--- START OF Entries provided ---
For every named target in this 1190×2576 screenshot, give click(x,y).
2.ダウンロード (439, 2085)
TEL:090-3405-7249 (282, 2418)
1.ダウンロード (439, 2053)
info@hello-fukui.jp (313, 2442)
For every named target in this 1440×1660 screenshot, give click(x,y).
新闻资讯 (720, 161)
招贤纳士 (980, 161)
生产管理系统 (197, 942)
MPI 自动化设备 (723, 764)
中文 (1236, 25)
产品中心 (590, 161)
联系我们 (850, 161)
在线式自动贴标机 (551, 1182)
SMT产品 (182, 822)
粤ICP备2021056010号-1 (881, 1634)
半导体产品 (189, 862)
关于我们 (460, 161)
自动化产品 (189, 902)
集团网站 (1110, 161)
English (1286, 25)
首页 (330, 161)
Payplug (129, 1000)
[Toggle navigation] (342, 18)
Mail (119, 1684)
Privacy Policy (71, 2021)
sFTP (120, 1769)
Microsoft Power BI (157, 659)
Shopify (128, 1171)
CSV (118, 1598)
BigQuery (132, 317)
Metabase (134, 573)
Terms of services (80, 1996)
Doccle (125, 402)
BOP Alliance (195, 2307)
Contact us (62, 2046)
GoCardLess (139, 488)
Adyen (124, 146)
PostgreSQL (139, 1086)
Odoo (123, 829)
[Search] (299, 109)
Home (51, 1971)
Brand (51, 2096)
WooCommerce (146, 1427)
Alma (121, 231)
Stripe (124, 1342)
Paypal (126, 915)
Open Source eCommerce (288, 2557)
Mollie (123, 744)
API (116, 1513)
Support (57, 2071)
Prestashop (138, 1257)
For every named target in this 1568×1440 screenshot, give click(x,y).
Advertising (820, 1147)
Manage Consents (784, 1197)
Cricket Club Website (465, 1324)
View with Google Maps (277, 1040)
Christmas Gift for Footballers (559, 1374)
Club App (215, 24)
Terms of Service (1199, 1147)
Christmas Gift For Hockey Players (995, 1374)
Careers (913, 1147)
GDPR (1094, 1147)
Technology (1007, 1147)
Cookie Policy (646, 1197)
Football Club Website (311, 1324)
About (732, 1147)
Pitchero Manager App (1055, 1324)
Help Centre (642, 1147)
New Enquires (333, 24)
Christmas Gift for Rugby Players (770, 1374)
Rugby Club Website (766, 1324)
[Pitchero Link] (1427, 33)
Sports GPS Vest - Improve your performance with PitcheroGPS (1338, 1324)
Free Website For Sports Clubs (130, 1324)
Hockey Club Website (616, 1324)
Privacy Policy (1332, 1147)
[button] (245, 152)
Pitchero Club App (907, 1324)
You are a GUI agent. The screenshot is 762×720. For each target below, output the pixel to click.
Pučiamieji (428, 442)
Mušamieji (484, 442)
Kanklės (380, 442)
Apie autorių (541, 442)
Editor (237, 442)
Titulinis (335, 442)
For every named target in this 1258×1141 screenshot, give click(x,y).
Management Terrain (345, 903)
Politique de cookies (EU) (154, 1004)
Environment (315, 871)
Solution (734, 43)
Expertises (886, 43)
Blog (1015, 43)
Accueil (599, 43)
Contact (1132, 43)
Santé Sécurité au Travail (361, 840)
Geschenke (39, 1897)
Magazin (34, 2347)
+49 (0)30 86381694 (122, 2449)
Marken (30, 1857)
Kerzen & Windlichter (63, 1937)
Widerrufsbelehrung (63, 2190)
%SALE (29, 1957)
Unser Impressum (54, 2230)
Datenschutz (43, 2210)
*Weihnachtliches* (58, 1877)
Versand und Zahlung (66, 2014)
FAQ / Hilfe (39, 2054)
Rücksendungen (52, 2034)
--- END OF Entries provided ---
## Problem
Print every line of the listing above word for word, from the first line to the last.

## Problem solution
For every named target in this 1190×2576 screenshot, give click(x,y).
2.ダウンロード (439, 2085)
TEL:090-3405-7249 (282, 2418)
1.ダウンロード (439, 2053)
info@hello-fukui.jp (313, 2442)
For every named target in this 1440×1660 screenshot, give click(x,y).
新闻资讯 (720, 161)
招贤纳士 (980, 161)
生产管理系统 (197, 942)
MPI 自动化设备 (723, 764)
中文 (1236, 25)
产品中心 (590, 161)
联系我们 (850, 161)
在线式自动贴标机 (551, 1182)
SMT产品 (182, 822)
粤ICP备2021056010号-1 (881, 1634)
半导体产品 (189, 862)
关于我们 (460, 161)
自动化产品 (189, 902)
集团网站 (1110, 161)
English (1286, 25)
首页 (330, 161)
Payplug (129, 1000)
[Toggle navigation] (342, 18)
Mail (119, 1684)
Privacy Policy (71, 2021)
sFTP (120, 1769)
Microsoft Power BI (157, 659)
Shopify (128, 1171)
CSV (118, 1598)
BigQuery (132, 317)
Metabase (134, 573)
Terms of services (80, 1996)
Doccle (125, 402)
BOP Alliance (195, 2307)
Contact us (62, 2046)
GoCardLess (139, 488)
Adyen (124, 146)
PostgreSQL (139, 1086)
Odoo (123, 829)
[Search] (299, 109)
Home (51, 1971)
Brand (51, 2096)
WooCommerce (146, 1427)
Alma (121, 231)
Stripe (124, 1342)
Paypal (126, 915)
Open Source eCommerce (288, 2557)
Mollie (123, 744)
API (116, 1513)
Support (57, 2071)
Prestashop (138, 1257)
For every named target in this 1568×1440 screenshot, give click(x,y).
Advertising (820, 1147)
Manage Consents (784, 1197)
Cricket Club Website (465, 1324)
View with Google Maps (277, 1040)
Christmas Gift for Footballers (559, 1374)
Club App (215, 24)
Terms of Service (1199, 1147)
Christmas Gift For Hockey Players (995, 1374)
Careers (913, 1147)
GDPR (1094, 1147)
Technology (1007, 1147)
Cookie Policy (646, 1197)
Football Club Website (311, 1324)
About (732, 1147)
Pitchero Manager App (1055, 1324)
Help Centre (642, 1147)
New Enquires (333, 24)
Christmas Gift for Rugby Players (770, 1374)
Rugby Club Website (766, 1324)
[Pitchero Link] (1427, 33)
Sports GPS Vest - Improve your performance with PitcheroGPS (1338, 1324)
Free Website For Sports Clubs (130, 1324)
Hockey Club Website (616, 1324)
Privacy Policy (1332, 1147)
[button] (245, 152)
Pitchero Club App (907, 1324)
You are a GUI agent. The screenshot is 762×720. For each target below, output the pixel to click.
Pučiamieji (428, 442)
Mušamieji (484, 442)
Kanklės (380, 442)
Apie autorių (541, 442)
Editor (237, 442)
Titulinis (335, 442)
For every named target in this 1258×1141 screenshot, give click(x,y).
Management Terrain (345, 903)
Politique de cookies (EU) (154, 1004)
Environment (315, 871)
Solution (734, 43)
Expertises (886, 43)
Blog (1015, 43)
Accueil (599, 43)
Contact (1132, 43)
Santé Sécurité au Travail (361, 840)
Geschenke (39, 1897)
Magazin (34, 2347)
+49 (0)30 86381694 (122, 2449)
Marken (30, 1857)
Kerzen & Windlichter (63, 1937)
Widerrufsbelehrung (63, 2190)
%SALE (29, 1957)
Unser Impressum (54, 2230)
Datenschutz (43, 2210)
*Weihnachtliches* (58, 1877)
Versand und Zahlung (66, 2014)
FAQ / Hilfe (39, 2054)
Rücksendungen (52, 2034)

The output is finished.